PROMPT:
Begin at the line containing "This screenshot has width=1225, height=980." in the data below and go on through the line containing "The height and width of the screenshot is (1568, 725).", repeating each line exactly; include both ends and no other line.

Saved entries
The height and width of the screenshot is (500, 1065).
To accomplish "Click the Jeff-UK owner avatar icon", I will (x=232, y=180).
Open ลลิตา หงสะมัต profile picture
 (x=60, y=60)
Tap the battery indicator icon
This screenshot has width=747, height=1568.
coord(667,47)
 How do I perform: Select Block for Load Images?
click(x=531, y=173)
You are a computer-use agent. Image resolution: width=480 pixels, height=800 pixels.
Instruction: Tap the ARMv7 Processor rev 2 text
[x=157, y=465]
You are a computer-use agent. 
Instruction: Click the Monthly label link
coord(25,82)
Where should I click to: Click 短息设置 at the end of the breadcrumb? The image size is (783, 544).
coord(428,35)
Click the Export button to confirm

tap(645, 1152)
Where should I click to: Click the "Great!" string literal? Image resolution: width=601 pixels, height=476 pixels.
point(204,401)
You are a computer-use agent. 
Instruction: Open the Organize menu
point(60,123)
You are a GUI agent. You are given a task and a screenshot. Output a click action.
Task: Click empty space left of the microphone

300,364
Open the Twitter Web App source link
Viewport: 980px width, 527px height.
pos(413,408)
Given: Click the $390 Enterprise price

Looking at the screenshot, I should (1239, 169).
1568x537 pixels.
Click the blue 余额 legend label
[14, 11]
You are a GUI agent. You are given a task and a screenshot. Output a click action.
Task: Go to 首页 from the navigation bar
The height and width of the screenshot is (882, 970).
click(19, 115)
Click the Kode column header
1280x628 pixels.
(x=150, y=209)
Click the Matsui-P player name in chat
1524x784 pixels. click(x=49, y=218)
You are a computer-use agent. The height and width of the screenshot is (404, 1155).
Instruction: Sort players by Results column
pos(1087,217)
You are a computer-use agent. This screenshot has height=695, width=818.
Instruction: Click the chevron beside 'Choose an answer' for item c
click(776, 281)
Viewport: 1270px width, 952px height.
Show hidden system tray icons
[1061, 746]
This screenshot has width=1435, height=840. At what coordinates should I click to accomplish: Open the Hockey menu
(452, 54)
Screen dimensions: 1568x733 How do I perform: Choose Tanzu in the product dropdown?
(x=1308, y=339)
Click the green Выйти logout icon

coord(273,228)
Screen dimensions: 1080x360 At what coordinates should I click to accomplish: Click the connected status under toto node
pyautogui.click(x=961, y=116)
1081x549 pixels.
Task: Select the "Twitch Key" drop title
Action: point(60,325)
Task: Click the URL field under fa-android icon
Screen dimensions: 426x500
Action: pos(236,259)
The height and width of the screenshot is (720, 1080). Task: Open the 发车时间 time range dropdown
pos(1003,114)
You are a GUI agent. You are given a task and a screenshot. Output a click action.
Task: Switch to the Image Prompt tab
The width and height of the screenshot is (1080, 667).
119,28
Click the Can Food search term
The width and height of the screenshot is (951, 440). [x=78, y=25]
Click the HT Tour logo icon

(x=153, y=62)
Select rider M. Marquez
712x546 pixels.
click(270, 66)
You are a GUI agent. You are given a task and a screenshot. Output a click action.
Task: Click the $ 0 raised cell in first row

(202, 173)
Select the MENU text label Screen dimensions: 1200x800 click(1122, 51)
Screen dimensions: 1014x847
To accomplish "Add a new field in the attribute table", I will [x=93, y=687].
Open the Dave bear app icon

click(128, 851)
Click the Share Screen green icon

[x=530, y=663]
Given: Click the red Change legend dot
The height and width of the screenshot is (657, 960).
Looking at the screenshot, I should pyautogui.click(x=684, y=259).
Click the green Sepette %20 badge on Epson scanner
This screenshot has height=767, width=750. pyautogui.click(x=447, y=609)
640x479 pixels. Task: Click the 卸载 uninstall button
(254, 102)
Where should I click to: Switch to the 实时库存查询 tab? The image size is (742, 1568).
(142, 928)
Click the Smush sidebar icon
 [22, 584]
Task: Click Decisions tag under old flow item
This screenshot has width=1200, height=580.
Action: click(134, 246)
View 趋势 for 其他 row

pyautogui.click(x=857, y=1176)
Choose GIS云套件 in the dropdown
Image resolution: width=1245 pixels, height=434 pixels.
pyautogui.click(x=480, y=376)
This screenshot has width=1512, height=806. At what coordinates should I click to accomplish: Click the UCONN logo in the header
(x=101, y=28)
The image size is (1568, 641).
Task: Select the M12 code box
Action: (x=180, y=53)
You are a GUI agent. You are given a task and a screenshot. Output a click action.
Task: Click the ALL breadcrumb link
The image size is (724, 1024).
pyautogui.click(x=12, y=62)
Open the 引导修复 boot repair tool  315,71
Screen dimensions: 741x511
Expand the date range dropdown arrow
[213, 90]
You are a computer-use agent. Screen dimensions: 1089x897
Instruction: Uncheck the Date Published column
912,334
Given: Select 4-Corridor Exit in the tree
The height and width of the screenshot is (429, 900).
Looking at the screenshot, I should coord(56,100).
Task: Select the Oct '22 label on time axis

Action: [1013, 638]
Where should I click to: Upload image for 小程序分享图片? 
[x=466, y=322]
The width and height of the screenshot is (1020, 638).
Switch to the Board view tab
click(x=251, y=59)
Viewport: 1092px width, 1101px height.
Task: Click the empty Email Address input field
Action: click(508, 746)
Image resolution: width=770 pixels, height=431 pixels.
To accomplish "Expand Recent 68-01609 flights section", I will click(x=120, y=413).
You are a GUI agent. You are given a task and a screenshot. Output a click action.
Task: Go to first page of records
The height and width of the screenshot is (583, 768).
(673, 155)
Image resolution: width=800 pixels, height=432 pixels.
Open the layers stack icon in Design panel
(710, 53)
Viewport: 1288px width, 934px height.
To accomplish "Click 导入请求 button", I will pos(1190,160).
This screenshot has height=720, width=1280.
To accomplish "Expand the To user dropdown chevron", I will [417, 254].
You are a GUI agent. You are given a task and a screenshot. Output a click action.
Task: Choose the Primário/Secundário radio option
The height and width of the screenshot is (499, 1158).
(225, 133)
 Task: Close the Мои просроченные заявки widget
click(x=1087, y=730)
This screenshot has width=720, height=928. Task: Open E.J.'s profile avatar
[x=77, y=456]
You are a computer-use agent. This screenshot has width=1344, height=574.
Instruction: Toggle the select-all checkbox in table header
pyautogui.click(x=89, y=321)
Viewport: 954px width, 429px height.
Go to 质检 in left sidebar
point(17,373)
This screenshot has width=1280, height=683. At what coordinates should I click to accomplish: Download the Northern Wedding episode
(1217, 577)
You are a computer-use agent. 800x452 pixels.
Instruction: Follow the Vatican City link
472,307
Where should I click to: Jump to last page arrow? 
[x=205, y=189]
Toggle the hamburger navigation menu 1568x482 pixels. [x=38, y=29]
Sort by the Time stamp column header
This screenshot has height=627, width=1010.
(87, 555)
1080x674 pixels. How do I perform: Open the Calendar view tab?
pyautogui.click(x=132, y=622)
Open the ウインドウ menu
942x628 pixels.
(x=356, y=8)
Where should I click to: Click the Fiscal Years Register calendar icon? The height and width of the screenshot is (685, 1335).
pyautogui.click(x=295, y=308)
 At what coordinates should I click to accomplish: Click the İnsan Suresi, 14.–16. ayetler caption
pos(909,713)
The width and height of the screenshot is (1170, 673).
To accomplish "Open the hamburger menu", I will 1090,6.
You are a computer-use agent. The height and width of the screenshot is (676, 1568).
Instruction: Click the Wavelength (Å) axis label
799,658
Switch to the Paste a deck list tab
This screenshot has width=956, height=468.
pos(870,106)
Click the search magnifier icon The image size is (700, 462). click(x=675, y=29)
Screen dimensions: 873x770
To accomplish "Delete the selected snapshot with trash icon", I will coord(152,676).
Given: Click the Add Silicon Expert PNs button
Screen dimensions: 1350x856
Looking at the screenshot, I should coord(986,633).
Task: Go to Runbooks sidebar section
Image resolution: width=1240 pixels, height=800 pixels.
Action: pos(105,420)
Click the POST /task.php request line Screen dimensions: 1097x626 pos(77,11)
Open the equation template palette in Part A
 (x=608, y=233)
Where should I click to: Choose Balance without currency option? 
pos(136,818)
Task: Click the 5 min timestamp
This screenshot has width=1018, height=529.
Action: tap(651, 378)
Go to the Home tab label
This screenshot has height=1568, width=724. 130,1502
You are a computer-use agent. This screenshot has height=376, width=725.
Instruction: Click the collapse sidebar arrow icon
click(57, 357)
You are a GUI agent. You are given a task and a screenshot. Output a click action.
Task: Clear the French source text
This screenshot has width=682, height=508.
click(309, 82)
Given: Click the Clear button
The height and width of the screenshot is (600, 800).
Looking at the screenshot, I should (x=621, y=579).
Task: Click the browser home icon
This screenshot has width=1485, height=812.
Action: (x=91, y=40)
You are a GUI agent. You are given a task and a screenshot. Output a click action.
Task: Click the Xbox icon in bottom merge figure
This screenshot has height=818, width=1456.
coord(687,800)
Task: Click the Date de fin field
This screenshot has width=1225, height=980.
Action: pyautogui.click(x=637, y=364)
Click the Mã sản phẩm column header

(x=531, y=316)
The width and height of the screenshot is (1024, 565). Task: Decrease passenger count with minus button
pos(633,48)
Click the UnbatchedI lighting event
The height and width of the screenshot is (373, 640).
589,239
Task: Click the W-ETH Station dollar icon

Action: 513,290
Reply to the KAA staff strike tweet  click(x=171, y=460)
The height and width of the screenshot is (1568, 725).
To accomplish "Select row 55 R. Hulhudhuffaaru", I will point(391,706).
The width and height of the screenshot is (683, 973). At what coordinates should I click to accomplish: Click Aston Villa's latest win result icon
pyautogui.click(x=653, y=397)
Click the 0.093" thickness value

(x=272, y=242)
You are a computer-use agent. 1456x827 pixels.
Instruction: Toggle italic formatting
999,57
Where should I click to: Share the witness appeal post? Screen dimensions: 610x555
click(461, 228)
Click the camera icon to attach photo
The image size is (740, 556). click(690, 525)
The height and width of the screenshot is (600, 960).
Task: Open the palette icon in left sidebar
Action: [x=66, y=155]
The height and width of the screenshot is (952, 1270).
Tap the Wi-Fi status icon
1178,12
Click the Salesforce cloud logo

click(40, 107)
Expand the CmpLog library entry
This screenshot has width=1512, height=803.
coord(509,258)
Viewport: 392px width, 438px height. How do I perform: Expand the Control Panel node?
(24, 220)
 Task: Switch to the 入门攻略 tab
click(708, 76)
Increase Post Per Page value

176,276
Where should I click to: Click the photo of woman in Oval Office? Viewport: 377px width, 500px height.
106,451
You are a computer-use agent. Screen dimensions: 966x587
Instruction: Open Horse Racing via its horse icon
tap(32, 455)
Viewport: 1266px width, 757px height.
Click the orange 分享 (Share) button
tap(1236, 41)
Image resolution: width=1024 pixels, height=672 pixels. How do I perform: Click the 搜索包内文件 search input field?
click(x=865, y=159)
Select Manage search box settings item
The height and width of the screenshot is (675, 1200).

WRITTEN SOLUTION:
This screenshot has width=1225, height=980.
Action: pyautogui.click(x=637, y=364)
Click the Mã sản phẩm column header

(x=531, y=316)
The width and height of the screenshot is (1024, 565). Task: Decrease passenger count with minus button
pos(633,48)
Click the UnbatchedI lighting event
The height and width of the screenshot is (373, 640).
589,239
Task: Click the W-ETH Station dollar icon

Action: 513,290
Reply to the KAA staff strike tweet  click(x=171, y=460)
The height and width of the screenshot is (1568, 725).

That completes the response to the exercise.